Clinician Spotlight: A Global Perspective
Pujitha Siddani, DDS, MPH, BDS, a dentist trained in both India and the United States, is passionate about pediatric oral health.
As a 10-year-old growing up in India, Pujitha Siddani, DDS, MPH, BDS, was enjoying a ride on the bumper cars at a local amusement park when the jolt caused her to hit her face on the inside of the car. She was horrified to realize her front tooth was loose. After an emergency visit to her dentist, who was able to save the tooth, Siddani’s interest in dentistry was piqued.
Siddani graduated with a Bachelor of Dental Surgery at the Vishnu Dental College in India in 2013 and then earned a Doctor of Dental Surgery from the University of California, Los Angeles, in 2020. She is currently a resident in the Pediatric Residency Program at Temple University Hospital in Philadelphia, which she will complete next year. In 2017, she finished a Master of Public Health at California State University, Northridge, and has made significant contributions to children’s oral health.
She decided early on in her dental school journey that she loved working with children. “I enjoyed communicating and connecting with my pediatric patients and felt drawn toward their infectious and endless energy, resilience, and growth. It didn’t take long for me to understand that working with children was my happy place in dentistry,” Siddani explains.
Passionate about ensuring children set out on a lifetime of good oral health, Siddani has seen firsthand the impact of poor dental health on kids’ overall health and well-being, and she has some strategies on how to accomplish this goal.
“Improving the oral health of children requires a multifaceted approach that includes a combination of individual and public health strategies.

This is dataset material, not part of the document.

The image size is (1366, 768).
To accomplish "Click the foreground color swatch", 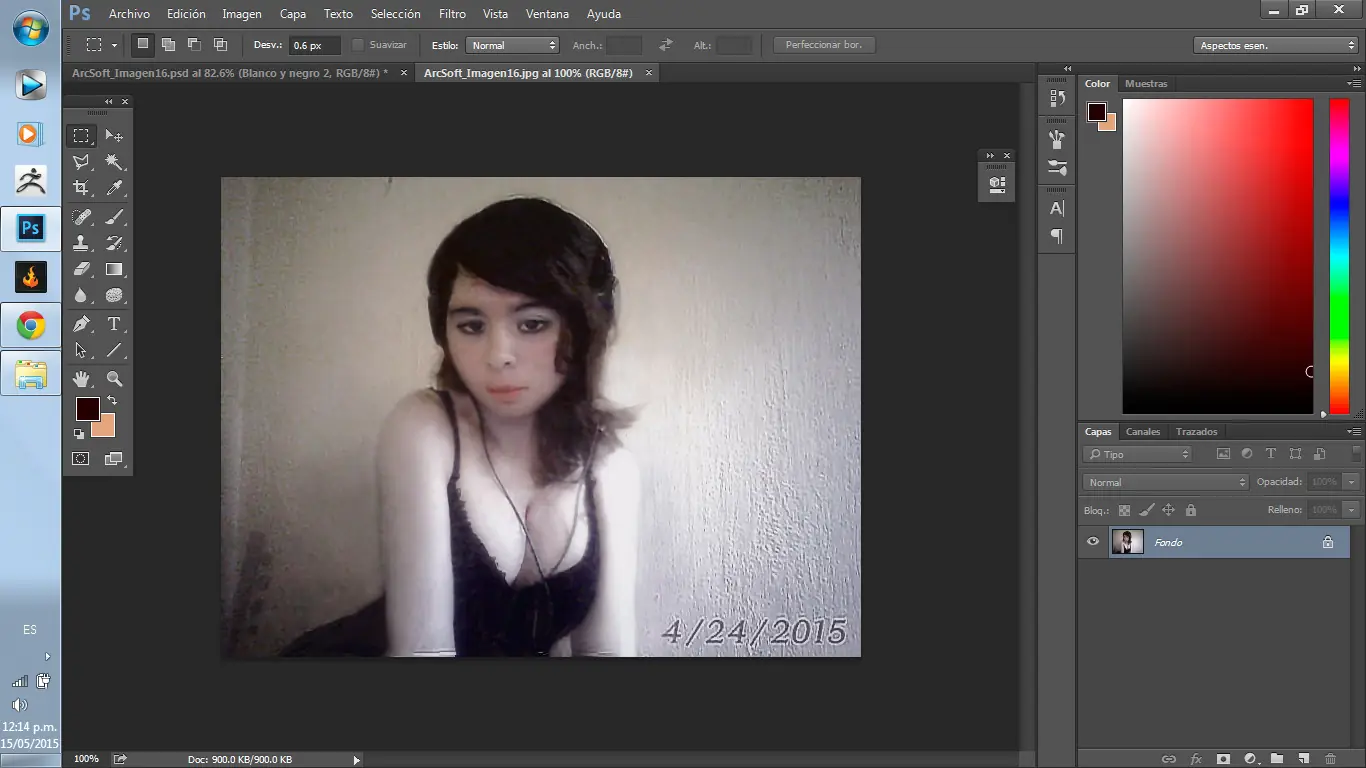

In my opinion, school-based oral health programs, oral health education, community water fluoridation, and expanding insurance coverage are the most effective public health approaches to improving pediatric oral health,” she notes.
She likens school-based oral health programs as a lifeline for children without access to dental care as they not only enable patients to receive preventive care but also provide the opportunity to identify more serious dental problems.
“Engaging a community through oral health education programs is another great way to promote good oral hygiene practices, establish the importance of regular dental visits, and equip parents with the skills necessary to advocate for their children’s oral health,” Siddani asserts. “Medicaid and the Children’s Health Insurance Program provide low-income children with access to dental care. Expanding coverage for such programs can help improve access to care and reduce oral health disparities.”
Once Siddani completes her residency, she is excited to serve in communities as a pediatric dentist. With her education and experience in both India and the US, she certainly has the necessary skills to make a difference. And she is grateful for the education she received in both places, noting that while both are rigorous, there are some distinct differences.
“The dental curriculum in the US focuses on problem-based learning and comprehensive patient management. In contrast, the dental education in India emphasizes a more didactic approach, with a greater focus on basic sciences. American dental schools typically have access to modern equipment and technology, which may not be as common across dental schools in India. This may add to the cost of attending US dental schools, which is much higher than in India. Also, a dental program in the US typically lasts 4 years whereas in India, it lasts 5. Dental education in both countries prepares students to provide quality dental care,” Siddani states.
Siddani is making plans for her future in dentistry in which she is committed to providing high-quality dental care in a comfortable and welcoming environment. She is looking forward to forging long-lasting relationships with patients and their families.
“In addition to working as a clinician, I plan to actively engage in community outreach and education programs,” she shares. “My long-term goal is to become a leader in the field of children’s oral health and promote oral health equity for all children. I am excited about the opportunities and challenges that lie ahead!”